§ Task brief
All of the data needs to come back exactly as written.

Source records
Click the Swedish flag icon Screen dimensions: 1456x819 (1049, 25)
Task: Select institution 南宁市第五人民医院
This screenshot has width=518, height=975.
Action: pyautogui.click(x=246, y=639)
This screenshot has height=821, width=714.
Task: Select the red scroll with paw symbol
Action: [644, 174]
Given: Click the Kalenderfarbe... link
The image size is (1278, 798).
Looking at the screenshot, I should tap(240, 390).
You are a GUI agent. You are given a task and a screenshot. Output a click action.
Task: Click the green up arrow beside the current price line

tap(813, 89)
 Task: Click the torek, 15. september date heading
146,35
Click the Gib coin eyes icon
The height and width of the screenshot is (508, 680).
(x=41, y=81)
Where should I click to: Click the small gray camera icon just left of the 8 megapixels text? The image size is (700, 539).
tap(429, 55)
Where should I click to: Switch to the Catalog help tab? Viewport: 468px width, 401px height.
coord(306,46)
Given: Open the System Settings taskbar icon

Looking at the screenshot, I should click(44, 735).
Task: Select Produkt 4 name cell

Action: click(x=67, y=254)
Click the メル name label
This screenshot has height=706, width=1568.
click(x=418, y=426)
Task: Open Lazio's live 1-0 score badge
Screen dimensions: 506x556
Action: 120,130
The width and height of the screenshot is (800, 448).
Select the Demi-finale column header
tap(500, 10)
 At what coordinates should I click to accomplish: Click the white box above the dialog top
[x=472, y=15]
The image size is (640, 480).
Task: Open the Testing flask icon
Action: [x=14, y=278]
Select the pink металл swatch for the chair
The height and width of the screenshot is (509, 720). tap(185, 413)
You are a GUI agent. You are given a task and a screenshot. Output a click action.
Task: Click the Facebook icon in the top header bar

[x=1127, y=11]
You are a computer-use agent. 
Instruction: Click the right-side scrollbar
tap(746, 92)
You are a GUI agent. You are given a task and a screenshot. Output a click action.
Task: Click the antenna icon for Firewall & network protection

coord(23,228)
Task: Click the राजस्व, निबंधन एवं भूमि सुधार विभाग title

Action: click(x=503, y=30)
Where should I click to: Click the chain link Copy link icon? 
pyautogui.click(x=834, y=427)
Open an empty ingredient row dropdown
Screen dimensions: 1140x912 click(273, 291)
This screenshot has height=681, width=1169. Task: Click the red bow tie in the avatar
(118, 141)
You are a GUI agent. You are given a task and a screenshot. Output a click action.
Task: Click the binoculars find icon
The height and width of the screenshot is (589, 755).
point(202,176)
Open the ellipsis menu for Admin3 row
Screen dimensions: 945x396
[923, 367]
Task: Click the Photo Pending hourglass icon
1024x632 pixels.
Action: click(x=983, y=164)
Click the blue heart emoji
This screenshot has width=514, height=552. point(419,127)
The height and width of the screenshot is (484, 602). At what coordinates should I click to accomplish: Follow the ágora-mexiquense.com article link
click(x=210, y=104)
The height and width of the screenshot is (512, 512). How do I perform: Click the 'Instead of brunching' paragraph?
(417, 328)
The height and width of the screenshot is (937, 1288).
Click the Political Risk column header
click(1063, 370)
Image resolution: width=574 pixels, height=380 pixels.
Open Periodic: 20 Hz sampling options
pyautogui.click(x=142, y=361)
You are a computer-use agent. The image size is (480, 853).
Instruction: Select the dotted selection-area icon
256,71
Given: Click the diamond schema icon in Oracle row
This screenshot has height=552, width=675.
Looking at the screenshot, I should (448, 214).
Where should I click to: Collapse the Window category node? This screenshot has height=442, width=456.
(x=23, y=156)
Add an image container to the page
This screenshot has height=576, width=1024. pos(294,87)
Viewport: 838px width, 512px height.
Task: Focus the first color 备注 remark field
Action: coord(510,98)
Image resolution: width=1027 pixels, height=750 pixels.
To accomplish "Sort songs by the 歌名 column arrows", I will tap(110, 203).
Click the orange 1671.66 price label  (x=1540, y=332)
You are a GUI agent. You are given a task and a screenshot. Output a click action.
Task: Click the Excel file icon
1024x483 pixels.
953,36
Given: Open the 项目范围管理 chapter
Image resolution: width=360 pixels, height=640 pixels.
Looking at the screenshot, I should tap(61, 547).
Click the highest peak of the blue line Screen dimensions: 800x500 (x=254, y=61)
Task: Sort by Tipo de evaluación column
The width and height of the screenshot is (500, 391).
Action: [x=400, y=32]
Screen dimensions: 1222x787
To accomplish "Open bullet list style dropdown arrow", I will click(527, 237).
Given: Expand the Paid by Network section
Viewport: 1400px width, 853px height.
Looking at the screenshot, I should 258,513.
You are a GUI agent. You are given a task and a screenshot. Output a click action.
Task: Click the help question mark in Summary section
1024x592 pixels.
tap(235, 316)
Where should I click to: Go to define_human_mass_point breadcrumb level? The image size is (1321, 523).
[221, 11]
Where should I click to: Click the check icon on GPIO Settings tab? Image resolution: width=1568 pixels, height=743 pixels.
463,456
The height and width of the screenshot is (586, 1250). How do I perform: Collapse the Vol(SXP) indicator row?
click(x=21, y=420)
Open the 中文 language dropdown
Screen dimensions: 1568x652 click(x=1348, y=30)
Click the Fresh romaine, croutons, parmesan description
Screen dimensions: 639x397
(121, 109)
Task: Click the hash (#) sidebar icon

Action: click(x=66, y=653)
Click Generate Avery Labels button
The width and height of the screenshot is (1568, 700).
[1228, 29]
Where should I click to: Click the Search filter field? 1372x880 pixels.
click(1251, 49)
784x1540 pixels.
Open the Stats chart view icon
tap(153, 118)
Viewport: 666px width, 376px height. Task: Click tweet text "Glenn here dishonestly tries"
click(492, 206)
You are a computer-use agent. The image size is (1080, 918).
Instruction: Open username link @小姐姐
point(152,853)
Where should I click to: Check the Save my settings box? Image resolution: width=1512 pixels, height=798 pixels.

§ Response box
Click the Swedish flag icon Screen dimensions: 1456x819 (1049, 25)
Task: Select institution 南宁市第五人民医院
This screenshot has width=518, height=975.
Action: pyautogui.click(x=246, y=639)
This screenshot has height=821, width=714.
Task: Select the red scroll with paw symbol
Action: [644, 174]
Given: Click the Kalenderfarbe... link
The image size is (1278, 798).
Looking at the screenshot, I should tap(240, 390).
You are a GUI agent. You are given a task and a screenshot. Output a click action.
Task: Click the green up arrow beside the current price line

tap(813, 89)
 Task: Click the torek, 15. september date heading
146,35
Click the Gib coin eyes icon
The height and width of the screenshot is (508, 680).
(x=41, y=81)
Where should I click to: Click the small gray camera icon just left of the 8 megapixels text? The image size is (700, 539).
tap(429, 55)
Where should I click to: Switch to the Catalog help tab? Viewport: 468px width, 401px height.
coord(306,46)
Given: Open the System Settings taskbar icon

Looking at the screenshot, I should click(44, 735).
Task: Select Produkt 4 name cell

Action: click(x=67, y=254)
Click the メル name label
This screenshot has height=706, width=1568.
click(x=418, y=426)
Task: Open Lazio's live 1-0 score badge
Screen dimensions: 506x556
Action: 120,130
The width and height of the screenshot is (800, 448).
Select the Demi-finale column header
tap(500, 10)
 At what coordinates should I click to accomplish: Click the white box above the dialog top
[x=472, y=15]
The image size is (640, 480).
Task: Open the Testing flask icon
Action: [x=14, y=278]
Select the pink металл swatch for the chair
The height and width of the screenshot is (509, 720). tap(185, 413)
You are a GUI agent. You are given a task and a screenshot. Output a click action.
Task: Click the Facebook icon in the top header bar

[x=1127, y=11]
You are a computer-use agent. 
Instruction: Click the right-side scrollbar
tap(746, 92)
You are a GUI agent. You are given a task and a screenshot. Output a click action.
Task: Click the antenna icon for Firewall & network protection

coord(23,228)
Task: Click the राजस्व, निबंधन एवं भूमि सुधार विभाग title

Action: click(x=503, y=30)
Where should I click to: Click the chain link Copy link icon? 
pyautogui.click(x=834, y=427)
Open an empty ingredient row dropdown
Screen dimensions: 1140x912 click(273, 291)
This screenshot has height=681, width=1169. Task: Click the red bow tie in the avatar
(118, 141)
You are a GUI agent. You are given a task and a screenshot. Output a click action.
Task: Click the binoculars find icon
The height and width of the screenshot is (589, 755).
point(202,176)
Open the ellipsis menu for Admin3 row
Screen dimensions: 945x396
[923, 367]
Task: Click the Photo Pending hourglass icon
1024x632 pixels.
Action: click(x=983, y=164)
Click the blue heart emoji
This screenshot has width=514, height=552. point(419,127)
The height and width of the screenshot is (484, 602). At what coordinates should I click to accomplish: Follow the ágora-mexiquense.com article link
click(x=210, y=104)
The height and width of the screenshot is (512, 512). How do I perform: Click the 'Instead of brunching' paragraph?
(417, 328)
The height and width of the screenshot is (937, 1288).
Click the Political Risk column header
click(1063, 370)
Image resolution: width=574 pixels, height=380 pixels.
Open Periodic: 20 Hz sampling options
pyautogui.click(x=142, y=361)
You are a computer-use agent. The image size is (480, 853).
Instruction: Select the dotted selection-area icon
256,71
Given: Click the diamond schema icon in Oracle row
This screenshot has height=552, width=675.
Looking at the screenshot, I should (448, 214).
Where should I click to: Collapse the Window category node? This screenshot has height=442, width=456.
(x=23, y=156)
Add an image container to the page
This screenshot has height=576, width=1024. pos(294,87)
Viewport: 838px width, 512px height.
Task: Focus the first color 备注 remark field
Action: coord(510,98)
Image resolution: width=1027 pixels, height=750 pixels.
To accomplish "Sort songs by the 歌名 column arrows", I will tap(110, 203).
Click the orange 1671.66 price label  (x=1540, y=332)
You are a GUI agent. You are given a task and a screenshot. Output a click action.
Task: Click the Excel file icon
1024x483 pixels.
953,36
Given: Open the 项目范围管理 chapter
Image resolution: width=360 pixels, height=640 pixels.
Looking at the screenshot, I should tap(61, 547).
Click the highest peak of the blue line Screen dimensions: 800x500 (x=254, y=61)
Task: Sort by Tipo de evaluación column
The width and height of the screenshot is (500, 391).
Action: [x=400, y=32]
Screen dimensions: 1222x787
To accomplish "Open bullet list style dropdown arrow", I will click(527, 237).
Given: Expand the Paid by Network section
Viewport: 1400px width, 853px height.
Looking at the screenshot, I should 258,513.
You are a GUI agent. You are given a task and a screenshot. Output a click action.
Task: Click the help question mark in Summary section
1024x592 pixels.
tap(235, 316)
Where should I click to: Go to define_human_mass_point breadcrumb level? The image size is (1321, 523).
[221, 11]
Where should I click to: Click the check icon on GPIO Settings tab? Image resolution: width=1568 pixels, height=743 pixels.
463,456
The height and width of the screenshot is (586, 1250). How do I perform: Collapse the Vol(SXP) indicator row?
click(x=21, y=420)
Open the 中文 language dropdown
Screen dimensions: 1568x652 click(x=1348, y=30)
Click the Fresh romaine, croutons, parmesan description
Screen dimensions: 639x397
(121, 109)
Task: Click the hash (#) sidebar icon

Action: click(x=66, y=653)
Click Generate Avery Labels button
The width and height of the screenshot is (1568, 700).
[1228, 29]
Where should I click to: Click the Search filter field? 1372x880 pixels.
click(1251, 49)
784x1540 pixels.
Open the Stats chart view icon
tap(153, 118)
Viewport: 666px width, 376px height. Task: Click tweet text "Glenn here dishonestly tries"
click(492, 206)
You are a computer-use agent. The image size is (1080, 918).
Instruction: Open username link @小姐姐
point(152,853)
Where should I click to: Check the Save my settings box? Image resolution: width=1512 pixels, height=798 pixels.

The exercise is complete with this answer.